**WRITTEN EXERCISE**
Locate every line in the listing that contains the string "Image" and copy each such line. Matching is case-sensitive.

**GIVEN DATA**
>> Start

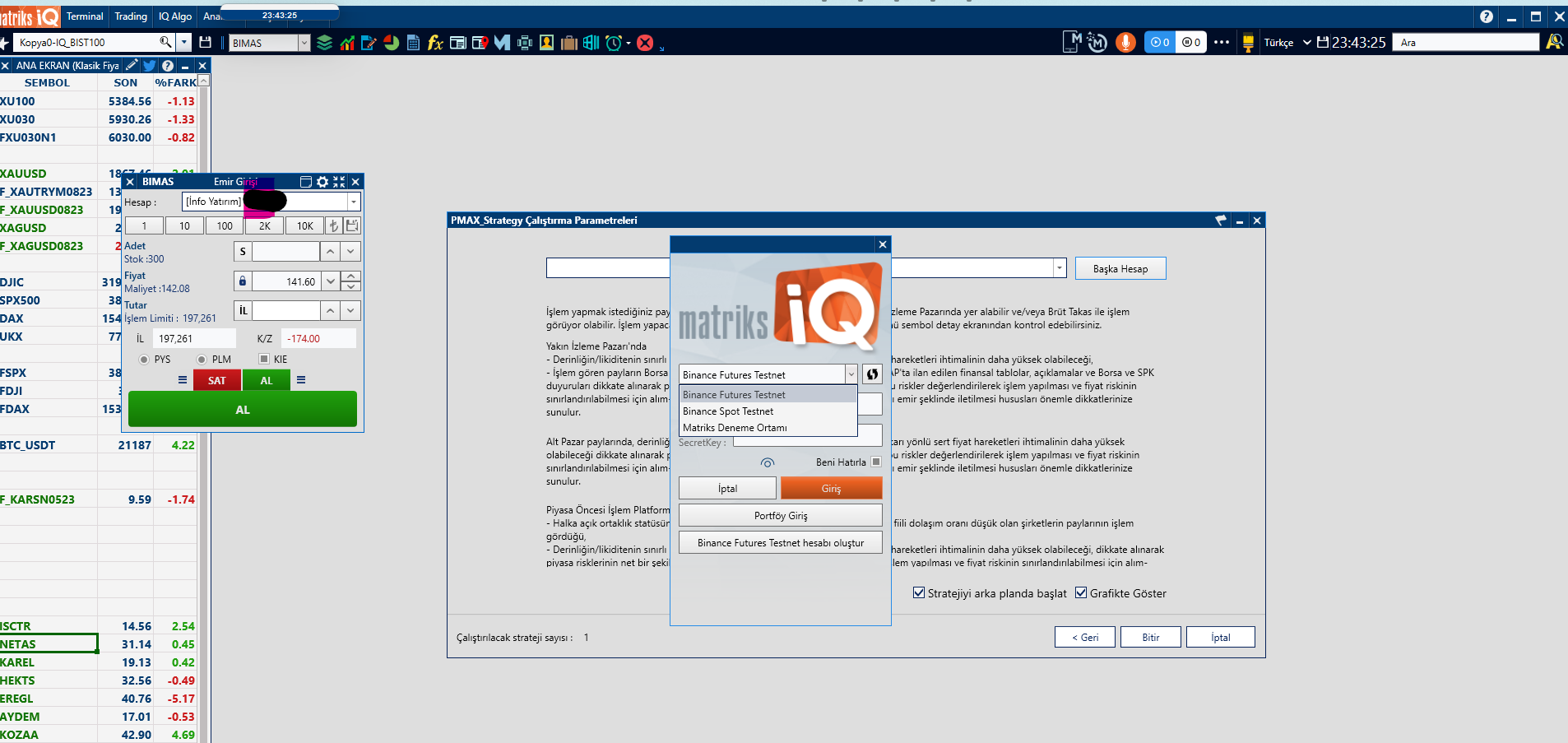Open the BIMAS symbol dropdown in toolbar
1568x743 pixels.
[x=304, y=43]
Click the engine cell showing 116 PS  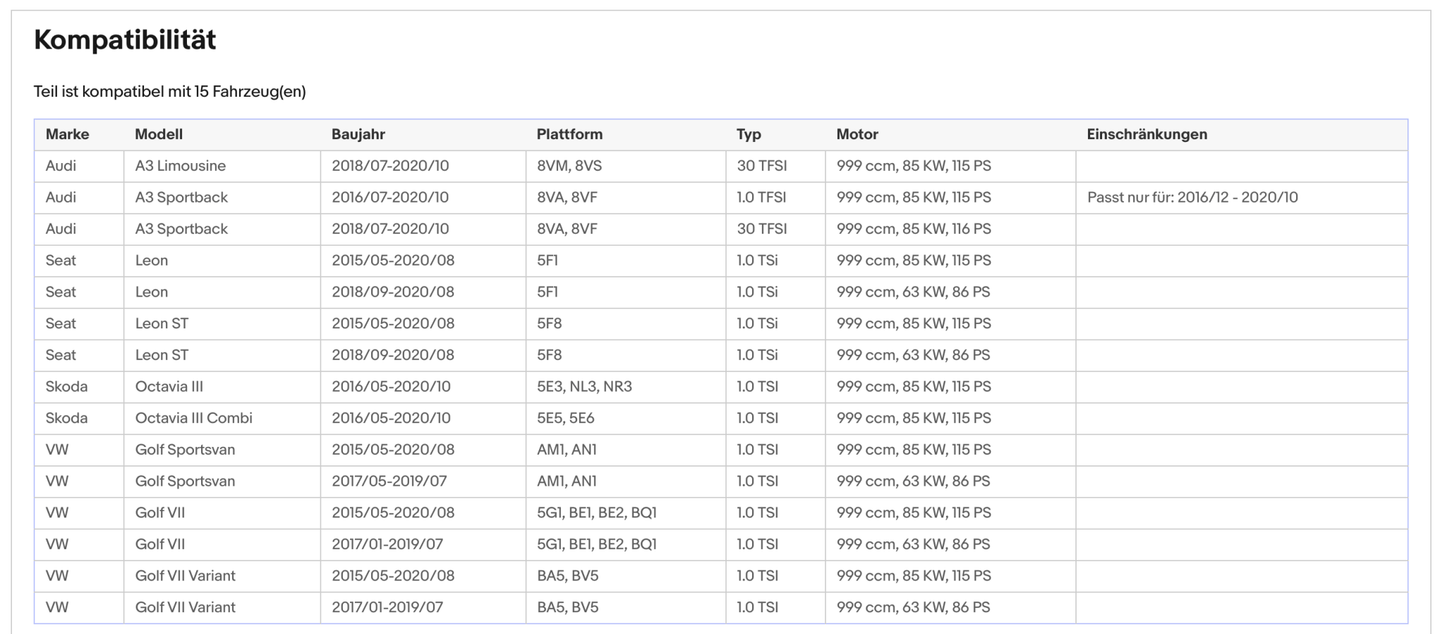[x=913, y=229]
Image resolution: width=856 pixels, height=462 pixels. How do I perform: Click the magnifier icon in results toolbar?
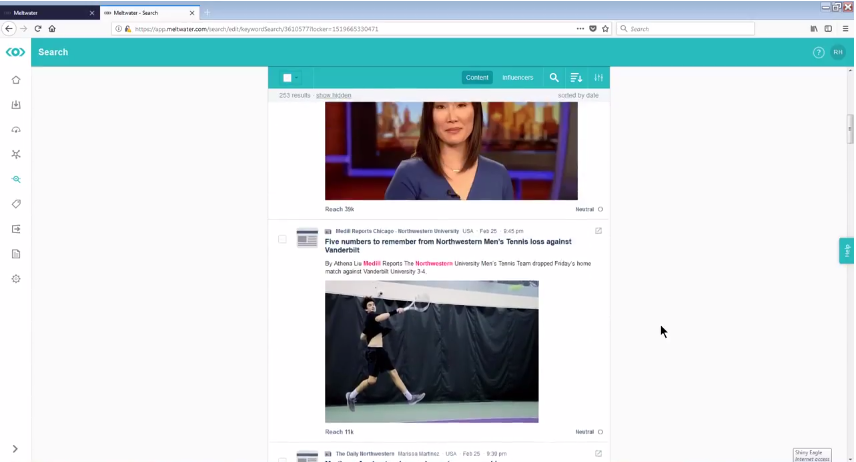pyautogui.click(x=554, y=78)
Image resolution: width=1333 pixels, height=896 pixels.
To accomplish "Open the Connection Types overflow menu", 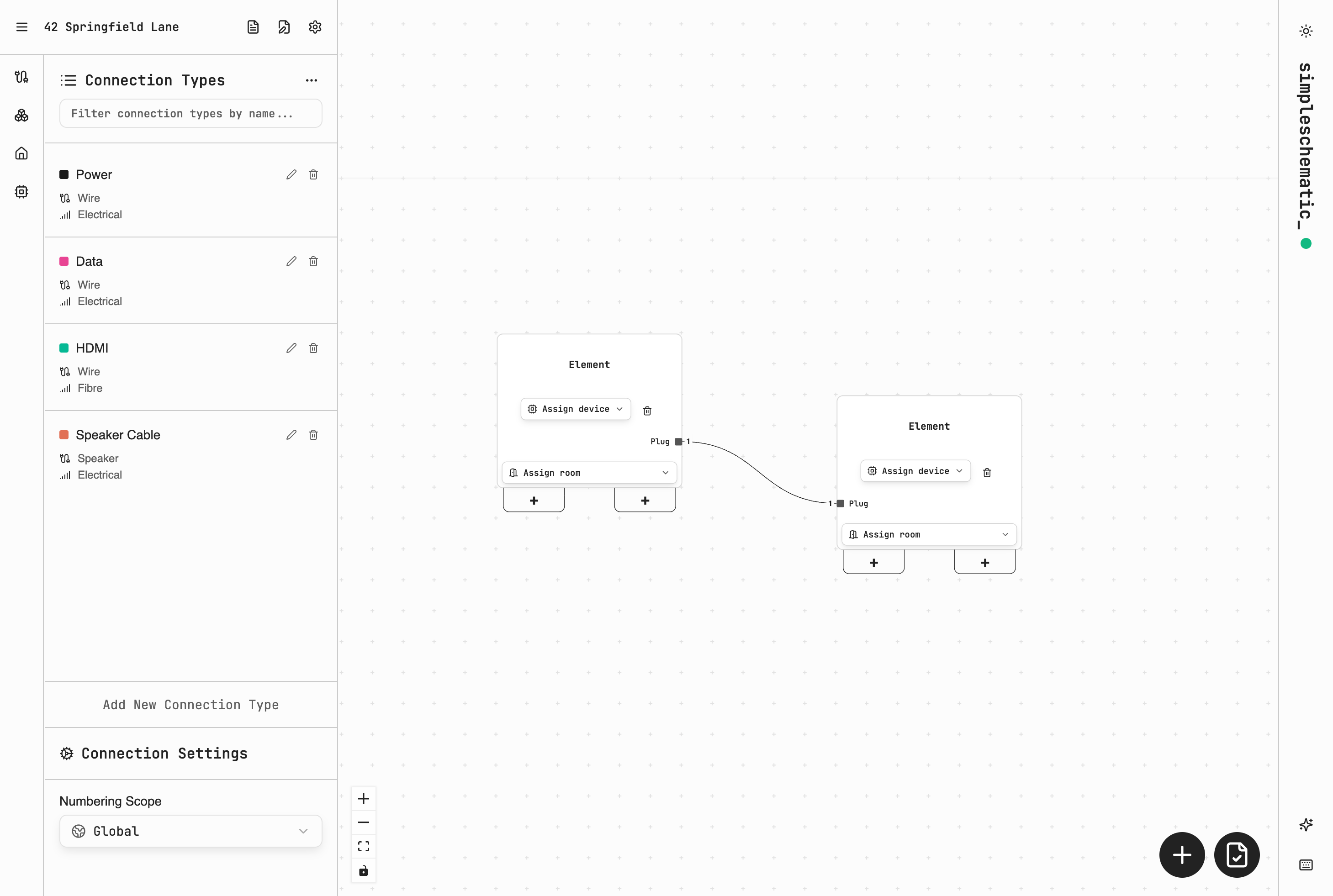I will tap(311, 80).
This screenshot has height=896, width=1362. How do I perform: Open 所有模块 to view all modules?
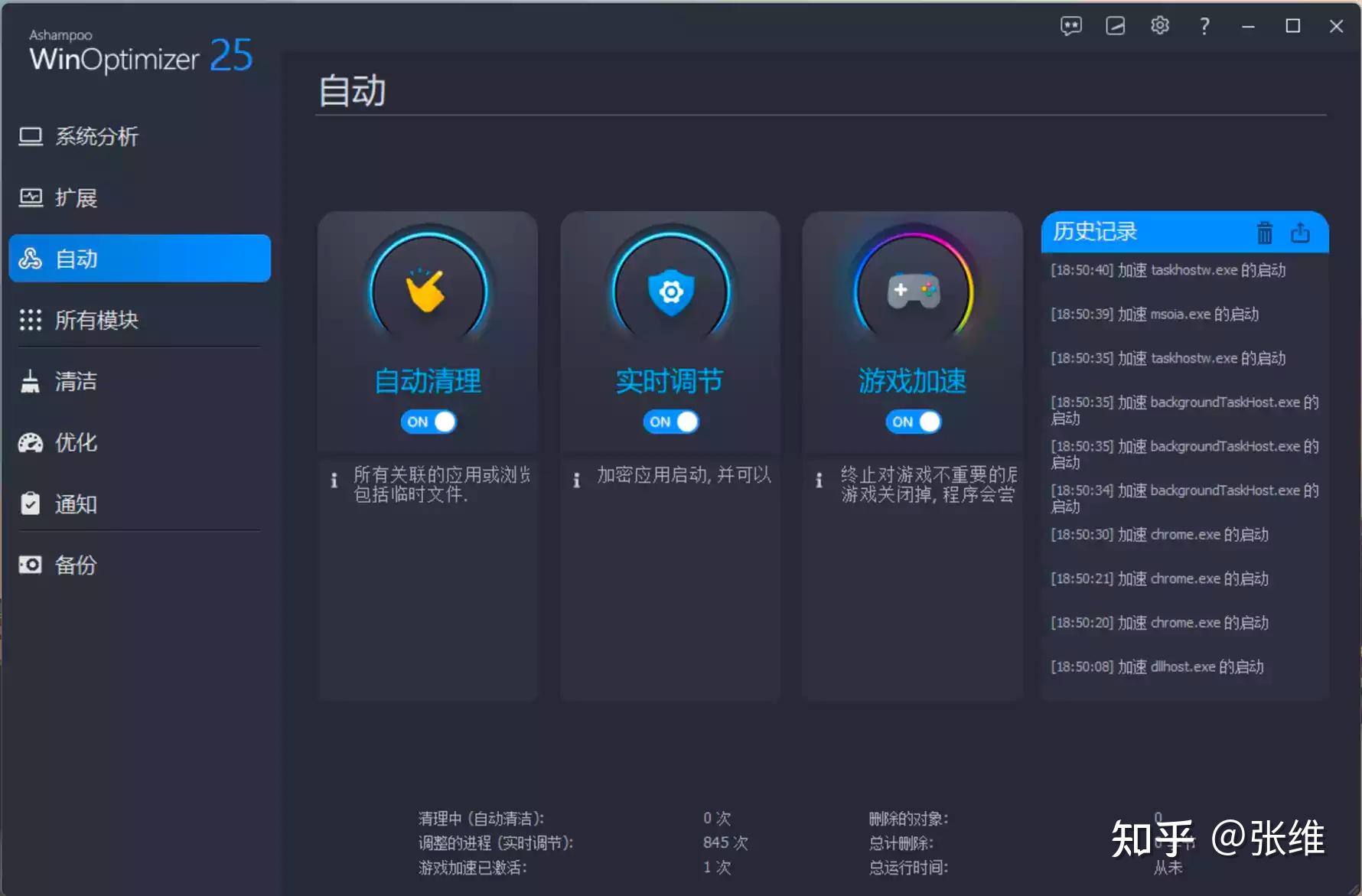[x=96, y=320]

>> End

**THE SOLUTION**
Image resolution: width=856 pixels, height=462 pixels. How do I perform: Click the magnifier icon in results toolbar?
Image resolution: width=1333 pixels, height=896 pixels.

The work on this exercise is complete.